Danaharta affected by delisting of PN4 firms


By YAP LENG KUEN in Putrajaya

THE delisting of financially stressed companies under the PN4 sector will affect Pengurusan Danaharta Nasional Bhd's assets in eight of these companies, said chairman Datuk Azman Yahya. 

“We have loans to these companies, and when they are delisted, our recovery will be limited to the assets that these companies have,'' Azman said at a media briefing organised by the National Economic Action Council (NEAC) yesterday. 

Datuk Azman Yahya

“If the companies are still listed, we can get the listing premium, which is something we can give to the creditors and shareholders of restructured companies,'' he said, adding that even in the case of capital reduction there would be some shares left. 

The KLSE has initiated delisting procedures against six main board and 10 second board companies, serving them notices and giving them 14 days to make a case as to why their shares should not be delisted. 

In its recovery efforts, Danaharta pays top priority to speed and ease of operations. Obstacles and complications only serve to lengthen the recovery process, which becomes drawn-out and expensive. In the end, it is the taxpayers who bear the burden. 

The restructuring of the banking sector, for which Danaharta was primarily set up, has been achieved at a low cost, estimated at less than 5% of gross domestic product (GDP). Danaharta buys non-performing loans (NPLs) of banks and works towards maximum recovery of their value. 

“There were estimates that it would (take) 20% to 30% of GDP to restructure the banking sector. We have minimised the cost to less than 5% of GDP by setting up these debt restructuring agencies in a pre-emptive manner,'' Azman said. 

“It is like a car that must be serviced regularly. Even international agencies like the International Monetary Fund (IMF) were quite surprised,'' he added. 

Overheads at Danaharta are kept relatively low; as per the last annual report, at RM73mil a year. Financing costs for its bonds are a high RM558mil a year.  

Appointment of lawyers and administrators are at rates set by Danaharta. 

Danaharta was set up with RM3bil initial capital from the government, and bonds worth a total of RM11.14bil were issued for the purchase of NPLs.  

Currently, it has RM800mil in the form of loans from the Employees Provident Fund and Khazanah Nasional Bhd. 

As of Sept 30, 2002, Danaharta had received RM18.49bil in recovery proceeds, while RM11.55bil was pending implementation. It had distributed RM10.59bil (representing NPLs of Bank Bumiputra and Sime Bank) to the government and Bank Negara, and RM338.4mil to 28 financial institutions. 

Danaharta managing director Datuk Abdul Hamidi Hafiz said the agency's progress was monitored through key performance indicators, which so far had been good. 

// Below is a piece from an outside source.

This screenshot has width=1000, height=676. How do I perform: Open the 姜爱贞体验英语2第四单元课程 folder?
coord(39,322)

Along with other restructuring and recapitalisation agencies, Danaharta has played its role in helping to avert a banking crisis. “In the wake of the financial crisis in 1997, a lot of bankers and analysts had expected the NPL ratio be over 20% of total loans,’’ he said. 

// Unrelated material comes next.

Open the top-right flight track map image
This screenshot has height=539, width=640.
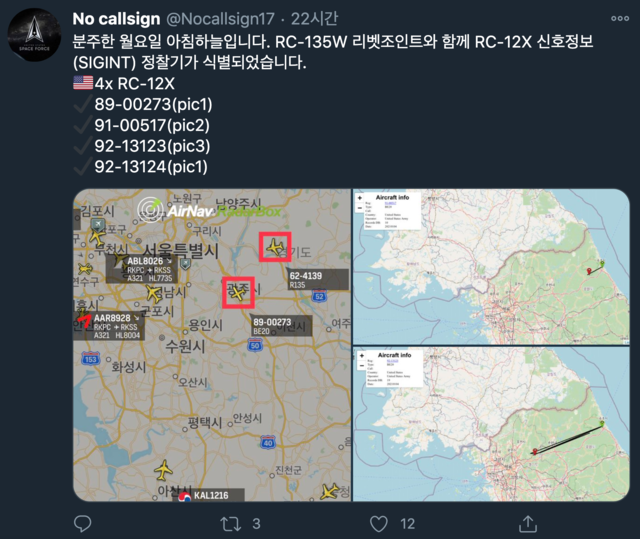pyautogui.click(x=491, y=266)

“In reality, the NPL ratio of Malaysian banks, at the highest, was probably below 15%.,'' Azman recalled. “Our loans over GDP were among the highest, over 200%. But when the crisis came, people still went to finance companies to borrow money and continued to write cheques.'' 

“We were behind the scenes, working flat out to make sure that they didn't feel it. 

“It's true that we closed Sime Bank and Bank Bumiputra...We bought large loans, took out all the bad assets, and sold these assets through Bank of Commerce and RHB Bank. The whole spectrum of banks acted very fast and we even had some loan growth. In some countries, during the crisis, loans growth was negative,'' he added. 

Azman said that as an agency Danaharta acted with a lot of safeguards in place. These may come in the form of an oversight committee, independent adviser, approval of creditors, and open tenders. 

Hamidi added that Danaharta, which employs 250 people, aimed at closing operations in 2005 and the management did not wish to prolong its life anymore, as that could be expensive for the government.